On 8 January 2015, Canadian media reported on a local, family-owned business in Richmond, British Columbia, Granted Clothing, whose designer noticed that their sweater designs had been stolen and mass-produced for sale on Forever 21's website. In April 2015, both parties resolved the matter on "amicable terms", settling out of court. On 28 January 2015, the software developers Adobe, Autodesk and Corel filed a joint lawsuit against Forever 21 for allegedly using unlicensed copies of Photoshop, AutoCAD and PaintShop Pro, respectively.
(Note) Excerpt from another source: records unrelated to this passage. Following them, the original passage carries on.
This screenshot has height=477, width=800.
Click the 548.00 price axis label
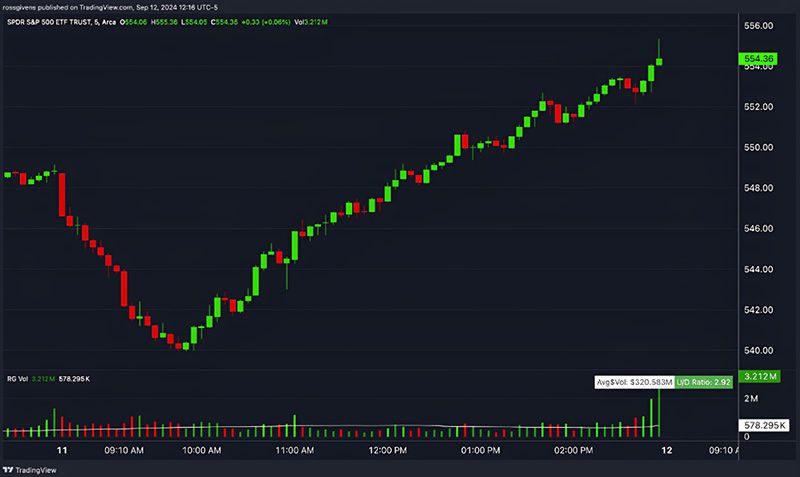(757, 188)
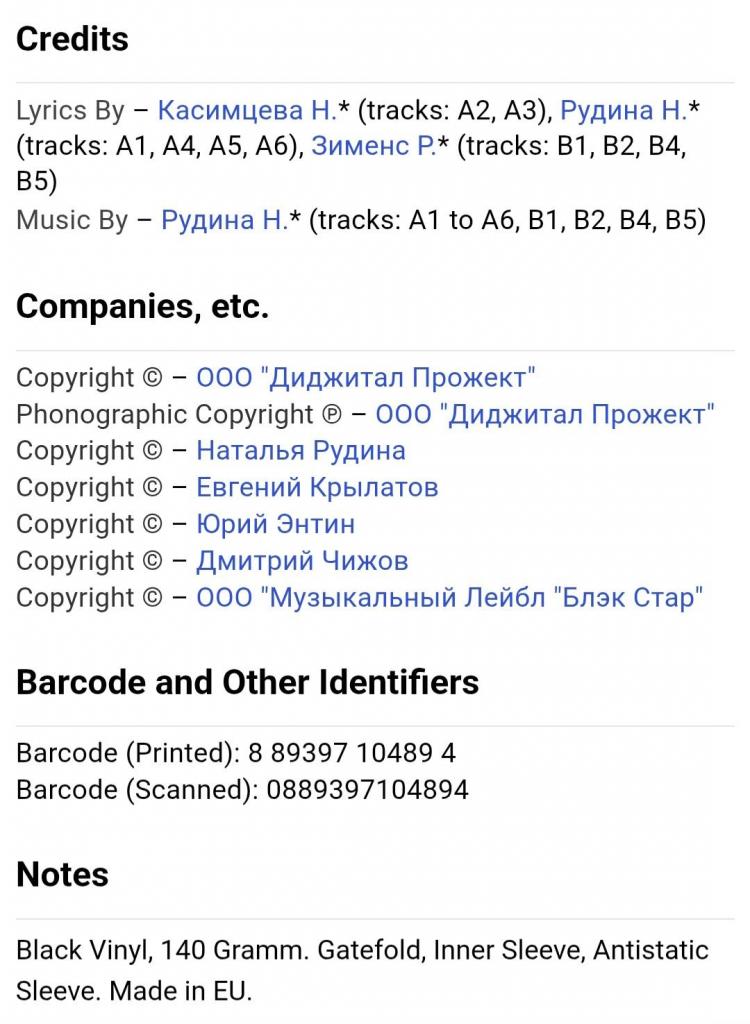Visit the Наталья Рудина copyright link
This screenshot has width=750, height=1024.
coord(300,450)
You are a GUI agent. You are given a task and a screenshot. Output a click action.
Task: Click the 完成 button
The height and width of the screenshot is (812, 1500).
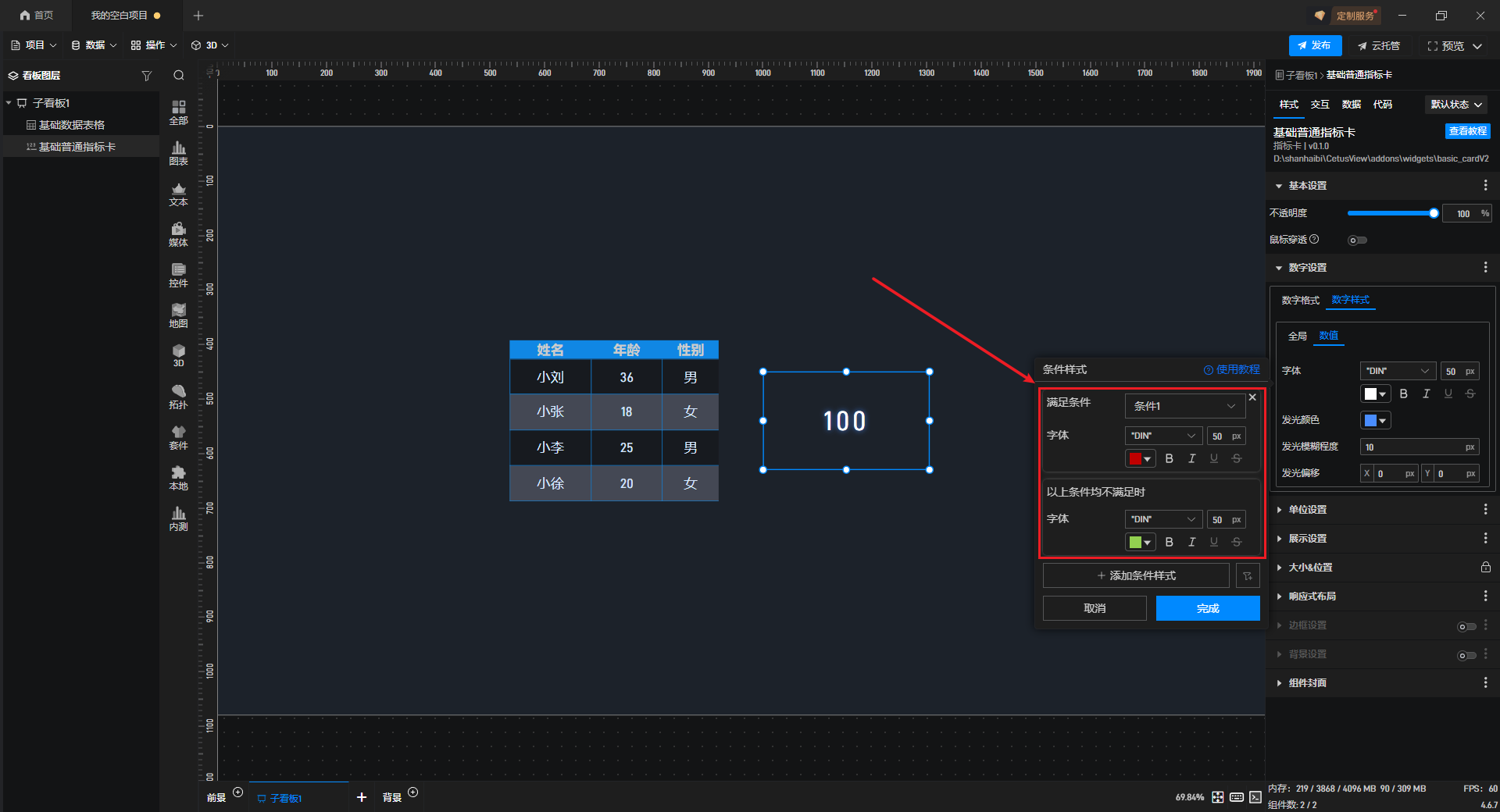pyautogui.click(x=1207, y=608)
Asking for a jury trial, Forever 21 denied the allegations, accusing Adobe of bullying over online licensing fees, and asserting an "implied" license, as the software came bundled with other products. The case was settled in March 2016. In September 2019, American singer Ariana Grande accused and sued Forever 21 for $10 million for copying her style and likeness by dressing their models the same way in their photo-shoot from her music video of "7 Rings".

==Stores==
The brand operated stores in multiple countries. As of May 2022, Forever 21 operated over 600 stores, including, as of July 2022, 407 U.S. stores in 43 states, with the highest densities in California, Texas, Florida, New York, Georgia, New Jersey, Pennsylvania, and Illinois. The original store in Los Angeles remained in operation until 2020, bearing the chain's original name. Outside of the United States, most of its stores are franchised or, in some markets, operated as joint ventures with local partners. The average store size was 38,000 ft2.